_ASSIGNED TASK_
All lines from the one with "The height and width of the screenshot is (236, 310)." through the final line below are to be reproduced exactly; omit the others.
** DATASET EXTRACT follows **
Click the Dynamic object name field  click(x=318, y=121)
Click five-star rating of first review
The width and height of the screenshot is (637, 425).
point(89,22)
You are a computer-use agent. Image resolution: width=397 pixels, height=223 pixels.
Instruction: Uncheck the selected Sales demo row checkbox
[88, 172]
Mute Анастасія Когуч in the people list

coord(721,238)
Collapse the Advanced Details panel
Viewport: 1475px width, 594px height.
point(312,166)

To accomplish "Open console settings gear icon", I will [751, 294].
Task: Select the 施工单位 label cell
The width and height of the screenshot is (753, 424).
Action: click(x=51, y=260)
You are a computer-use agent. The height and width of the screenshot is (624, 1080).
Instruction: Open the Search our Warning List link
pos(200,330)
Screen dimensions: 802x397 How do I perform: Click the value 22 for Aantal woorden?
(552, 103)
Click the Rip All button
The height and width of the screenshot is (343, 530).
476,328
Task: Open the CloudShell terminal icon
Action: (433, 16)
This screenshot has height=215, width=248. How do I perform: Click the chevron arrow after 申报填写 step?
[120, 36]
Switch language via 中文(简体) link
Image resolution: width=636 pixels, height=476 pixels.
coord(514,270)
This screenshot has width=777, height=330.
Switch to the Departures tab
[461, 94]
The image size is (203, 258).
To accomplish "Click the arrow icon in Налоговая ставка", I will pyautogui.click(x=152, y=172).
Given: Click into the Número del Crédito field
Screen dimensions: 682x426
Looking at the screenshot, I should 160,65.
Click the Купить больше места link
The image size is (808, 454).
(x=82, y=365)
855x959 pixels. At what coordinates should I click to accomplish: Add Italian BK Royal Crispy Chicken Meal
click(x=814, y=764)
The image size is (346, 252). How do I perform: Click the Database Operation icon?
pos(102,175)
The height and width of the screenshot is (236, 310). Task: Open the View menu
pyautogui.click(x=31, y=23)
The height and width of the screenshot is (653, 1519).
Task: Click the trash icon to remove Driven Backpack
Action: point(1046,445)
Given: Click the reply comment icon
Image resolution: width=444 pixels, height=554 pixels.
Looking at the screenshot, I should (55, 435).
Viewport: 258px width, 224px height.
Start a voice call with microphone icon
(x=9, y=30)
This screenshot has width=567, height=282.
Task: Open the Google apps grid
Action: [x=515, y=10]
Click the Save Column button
** End of DATASET EXTRACT **
_EXERCISE ANSWER_
The height and width of the screenshot is (236, 310). Task: Open the View menu
pyautogui.click(x=31, y=23)
The height and width of the screenshot is (653, 1519).
Task: Click the trash icon to remove Driven Backpack
Action: point(1046,445)
Given: Click the reply comment icon
Image resolution: width=444 pixels, height=554 pixels.
Looking at the screenshot, I should (55, 435).
Viewport: 258px width, 224px height.
Start a voice call with microphone icon
(x=9, y=30)
This screenshot has width=567, height=282.
Task: Open the Google apps grid
Action: [x=515, y=10]
Click the Save Column button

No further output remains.